STATED GOAL:
In the SECURE Act passage below, what has historically kept many small employers from establishing retirement plans?

TEXT SHOWN:
Among the more significant retirement plan-related changes in the Setting Every Community Up for Retirement Enhancement Act of 2019 (SECURE Act) are new provisions that expand the ability of small employers to pool together into a single plan.
Historically, many small employers have been deterred from establishing retirement plans due to the hefty costs required to set up and maintain a plan that may cover only a few employees. One potential solution has been to pool multiple employers together under a single multiple employer plan, or MEP, which has the dual effect of reducing administrative fees payable by each participating employer as well as giving the plan leverage to negotiate lower fees with investment providers.

RAW DATA:
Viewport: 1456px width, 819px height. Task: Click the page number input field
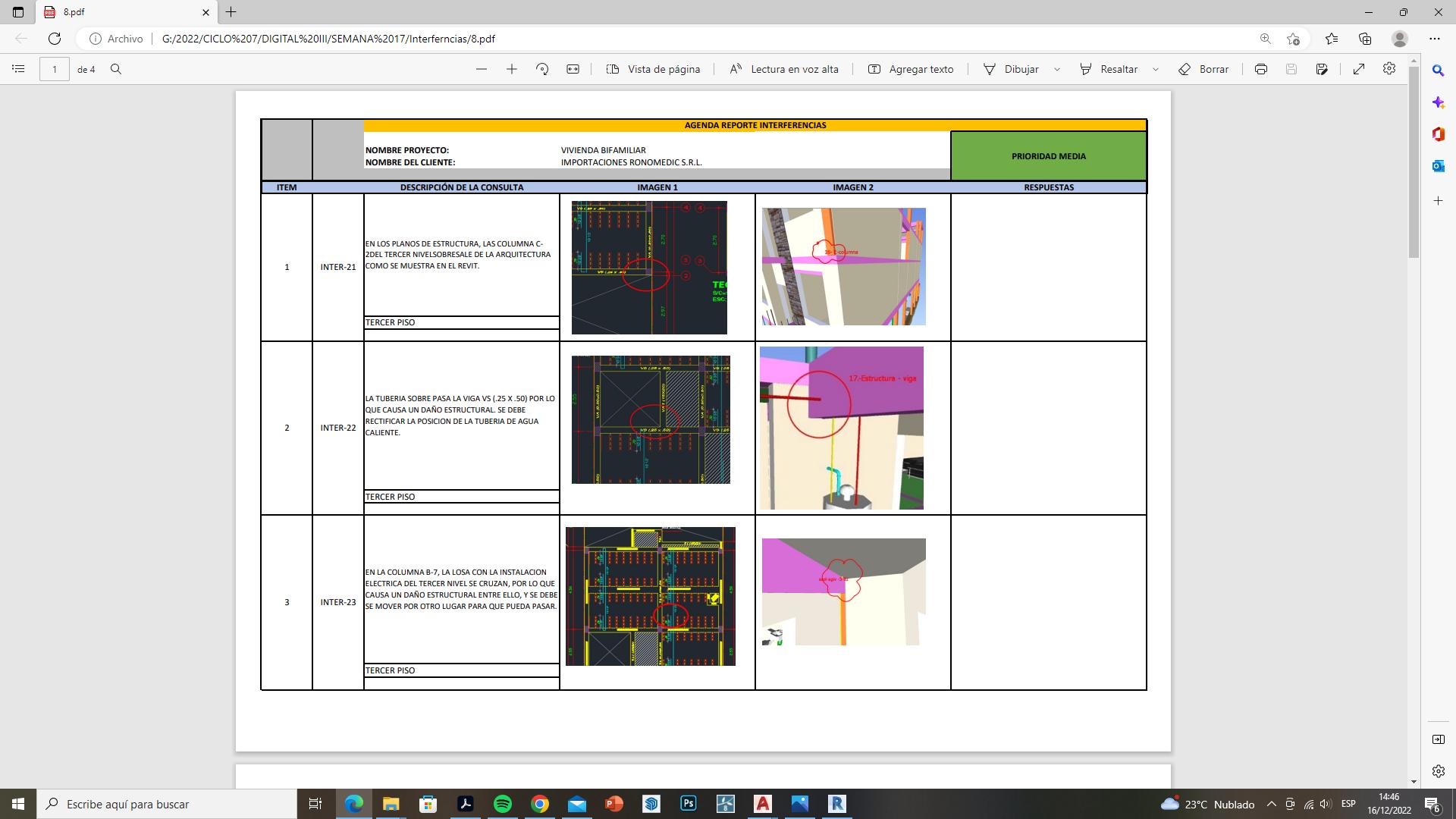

TASK RESPONSE:
The hefty costs required to set up and maintain a plan that may cover only a few employees.